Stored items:

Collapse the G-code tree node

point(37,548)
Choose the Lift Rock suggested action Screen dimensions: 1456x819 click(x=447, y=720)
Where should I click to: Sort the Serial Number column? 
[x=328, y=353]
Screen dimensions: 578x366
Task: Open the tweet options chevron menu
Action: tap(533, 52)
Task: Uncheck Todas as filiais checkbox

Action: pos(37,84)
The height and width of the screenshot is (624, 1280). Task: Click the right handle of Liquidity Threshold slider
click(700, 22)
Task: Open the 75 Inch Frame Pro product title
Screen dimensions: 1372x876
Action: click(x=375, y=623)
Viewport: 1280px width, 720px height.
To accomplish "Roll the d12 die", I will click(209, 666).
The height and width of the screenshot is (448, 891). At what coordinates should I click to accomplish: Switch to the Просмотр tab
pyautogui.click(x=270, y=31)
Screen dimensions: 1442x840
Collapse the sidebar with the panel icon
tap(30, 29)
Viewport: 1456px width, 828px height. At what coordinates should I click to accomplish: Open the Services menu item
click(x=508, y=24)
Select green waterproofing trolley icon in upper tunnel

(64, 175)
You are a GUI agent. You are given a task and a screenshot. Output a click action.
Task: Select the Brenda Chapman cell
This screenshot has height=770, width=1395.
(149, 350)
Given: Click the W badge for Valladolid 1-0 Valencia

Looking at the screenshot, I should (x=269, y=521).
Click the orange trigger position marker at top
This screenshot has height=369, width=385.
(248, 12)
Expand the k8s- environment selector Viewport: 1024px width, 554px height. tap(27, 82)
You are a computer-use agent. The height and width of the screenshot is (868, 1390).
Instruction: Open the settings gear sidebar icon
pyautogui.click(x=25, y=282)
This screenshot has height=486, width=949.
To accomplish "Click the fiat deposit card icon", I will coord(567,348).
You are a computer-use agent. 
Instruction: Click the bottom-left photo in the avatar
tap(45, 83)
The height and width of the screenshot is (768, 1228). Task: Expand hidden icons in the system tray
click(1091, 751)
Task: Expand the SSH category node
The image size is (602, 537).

Exercise instructions => Write out the entries in full, exactly as given.

Task response =>
Collapse the G-code tree node

point(37,548)
Choose the Lift Rock suggested action Screen dimensions: 1456x819 click(x=447, y=720)
Where should I click to: Sort the Serial Number column? 
[x=328, y=353]
Screen dimensions: 578x366
Task: Open the tweet options chevron menu
Action: tap(533, 52)
Task: Uncheck Todas as filiais checkbox

Action: pos(37,84)
The height and width of the screenshot is (624, 1280). Task: Click the right handle of Liquidity Threshold slider
click(700, 22)
Task: Open the 75 Inch Frame Pro product title
Screen dimensions: 1372x876
Action: click(x=375, y=623)
Viewport: 1280px width, 720px height.
To accomplish "Roll the d12 die", I will click(209, 666).
The height and width of the screenshot is (448, 891). At what coordinates should I click to accomplish: Switch to the Просмотр tab
pyautogui.click(x=270, y=31)
Screen dimensions: 1442x840
Collapse the sidebar with the panel icon
tap(30, 29)
Viewport: 1456px width, 828px height. At what coordinates should I click to accomplish: Open the Services menu item
click(x=508, y=24)
Select green waterproofing trolley icon in upper tunnel

(64, 175)
You are a GUI agent. You are given a task and a screenshot. Output a click action.
Task: Select the Brenda Chapman cell
This screenshot has height=770, width=1395.
(149, 350)
Given: Click the W badge for Valladolid 1-0 Valencia

Looking at the screenshot, I should (x=269, y=521).
Click the orange trigger position marker at top
This screenshot has height=369, width=385.
(248, 12)
Expand the k8s- environment selector Viewport: 1024px width, 554px height. tap(27, 82)
You are a computer-use agent. The height and width of the screenshot is (868, 1390).
Instruction: Open the settings gear sidebar icon
pyautogui.click(x=25, y=282)
This screenshot has height=486, width=949.
To accomplish "Click the fiat deposit card icon", I will coord(567,348).
You are a computer-use agent. 
Instruction: Click the bottom-left photo in the avatar
tap(45, 83)
The height and width of the screenshot is (768, 1228). Task: Expand hidden icons in the system tray
click(1091, 751)
Task: Expand the SSH category node
The image size is (602, 537).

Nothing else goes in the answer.